I guess that formalin-fixation of the cryo's is needed and I am almost sure that acetone is not working for TUNEL. Paraffin tissue sections are to my idea much better for TUNEL than cryo's. Having said that you better switch to enzymatic visualization rather than fluorescence. The formalin causes massive autofluorescence that is hard to kill. And if you get it killed you may ask yourself if your specific signal is perhaps also killed.
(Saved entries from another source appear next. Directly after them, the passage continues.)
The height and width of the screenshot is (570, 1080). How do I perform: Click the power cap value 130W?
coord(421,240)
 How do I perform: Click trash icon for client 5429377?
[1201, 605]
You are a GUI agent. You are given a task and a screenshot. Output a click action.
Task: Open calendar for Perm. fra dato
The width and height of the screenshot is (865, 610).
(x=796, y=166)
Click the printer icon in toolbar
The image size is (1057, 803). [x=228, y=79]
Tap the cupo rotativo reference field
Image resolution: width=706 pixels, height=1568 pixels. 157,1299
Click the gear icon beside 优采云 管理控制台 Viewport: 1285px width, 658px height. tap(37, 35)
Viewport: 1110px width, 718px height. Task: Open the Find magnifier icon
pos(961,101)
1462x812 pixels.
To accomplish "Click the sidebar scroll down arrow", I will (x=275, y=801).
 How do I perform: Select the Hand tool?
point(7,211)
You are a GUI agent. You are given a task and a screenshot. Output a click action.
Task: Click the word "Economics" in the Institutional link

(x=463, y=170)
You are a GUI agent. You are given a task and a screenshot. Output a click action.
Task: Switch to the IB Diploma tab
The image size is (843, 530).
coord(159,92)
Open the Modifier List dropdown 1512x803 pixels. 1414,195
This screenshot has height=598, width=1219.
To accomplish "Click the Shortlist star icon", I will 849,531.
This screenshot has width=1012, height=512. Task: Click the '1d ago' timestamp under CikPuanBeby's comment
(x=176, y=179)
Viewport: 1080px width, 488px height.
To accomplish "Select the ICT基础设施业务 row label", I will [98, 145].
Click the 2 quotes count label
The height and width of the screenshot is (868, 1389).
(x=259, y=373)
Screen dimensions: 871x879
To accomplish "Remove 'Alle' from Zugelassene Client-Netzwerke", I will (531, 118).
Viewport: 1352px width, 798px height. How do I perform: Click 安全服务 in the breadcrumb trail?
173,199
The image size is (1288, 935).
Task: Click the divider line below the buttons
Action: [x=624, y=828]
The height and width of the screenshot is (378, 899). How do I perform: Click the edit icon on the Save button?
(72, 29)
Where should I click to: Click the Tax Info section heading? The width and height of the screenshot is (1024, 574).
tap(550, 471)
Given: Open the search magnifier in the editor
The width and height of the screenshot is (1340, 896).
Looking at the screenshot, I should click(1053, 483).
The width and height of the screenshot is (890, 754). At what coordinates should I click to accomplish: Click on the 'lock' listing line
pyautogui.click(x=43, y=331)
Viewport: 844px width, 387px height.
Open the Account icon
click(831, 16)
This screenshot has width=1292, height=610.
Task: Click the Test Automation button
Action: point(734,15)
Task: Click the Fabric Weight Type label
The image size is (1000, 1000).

Use tonsil (follicle center) as positive control for TUNEL or caspase-3. 
Hope this helps a bit.
Cheers, Chris
Chris van der Loos, PhD
Dept. of Pathology
Academic Medical Center M2-230
Meibergdreef 9
NL-1105 AZ Amsterdam
The Netherlands

 
Date: Fri, 17 Sep 2010 21:13:21 +0200
From: delphine eberle <eberledelphine <@t> hotmail.com>
Subject: [Histonet] Autofluorescence problem on atheroma - TUNEL
staining
To: histonet histonet <@t> lists.utsouthwestern.edu

Hi,

Autofluorescence in atheroma is a well known problem for immunofluorescence staining.

I would love to hear input about how to reduce it to a minimum (if possible!).

So far, we are trying to detect apoptotic cells in atheroma by TUNEL staining (Roche, TMRred) and we found the interpretation very difficult as some area of the tissue show red dots, tat could be considered as apoptotic bodies. We are working with frozen sections, fixing with Formalin, quenching with Glycine etc... 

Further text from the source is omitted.